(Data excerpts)
——————
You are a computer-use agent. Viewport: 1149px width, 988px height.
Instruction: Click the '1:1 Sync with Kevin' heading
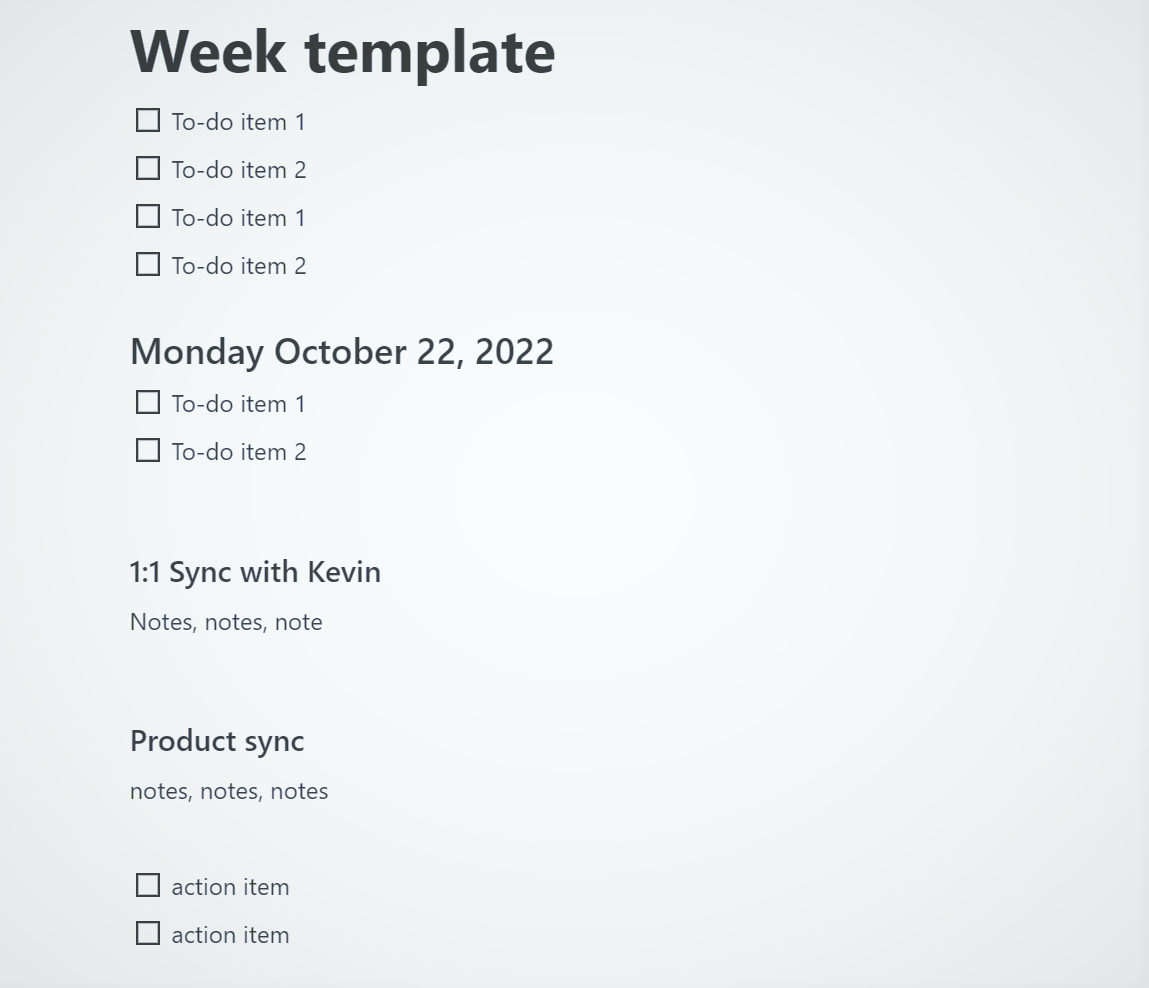pyautogui.click(x=255, y=571)
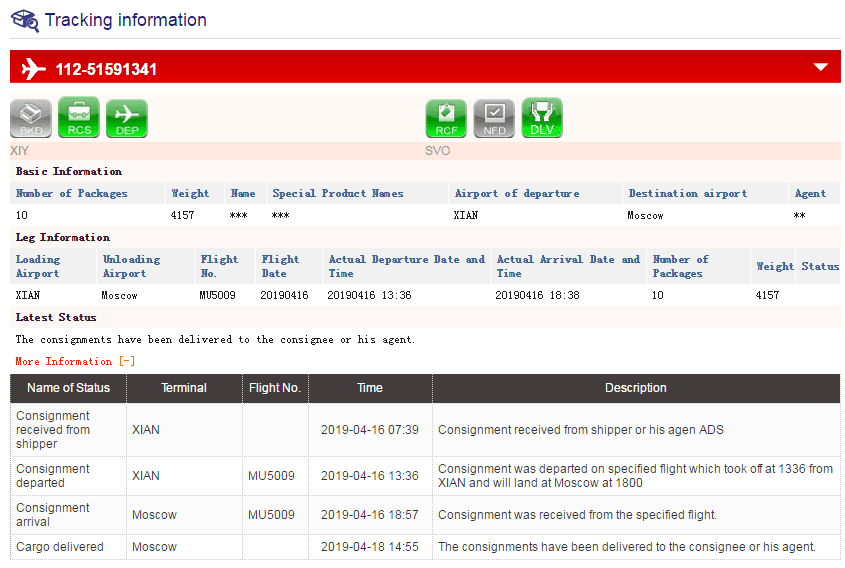This screenshot has width=845, height=568.
Task: Click the SVO destination airport code
Action: click(x=438, y=151)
——————
■ **About this exercise**
Reproduce every entry above in full and exactly, though not its pictures.

■ **Your solution**
You are a computer-use agent. Viewport: 1149px width, 988px height.
Instruction: Click the '1:1 Sync with Kevin' heading
pyautogui.click(x=255, y=571)
This screenshot has width=845, height=568.
Task: Click the SVO destination airport code
Action: click(x=438, y=151)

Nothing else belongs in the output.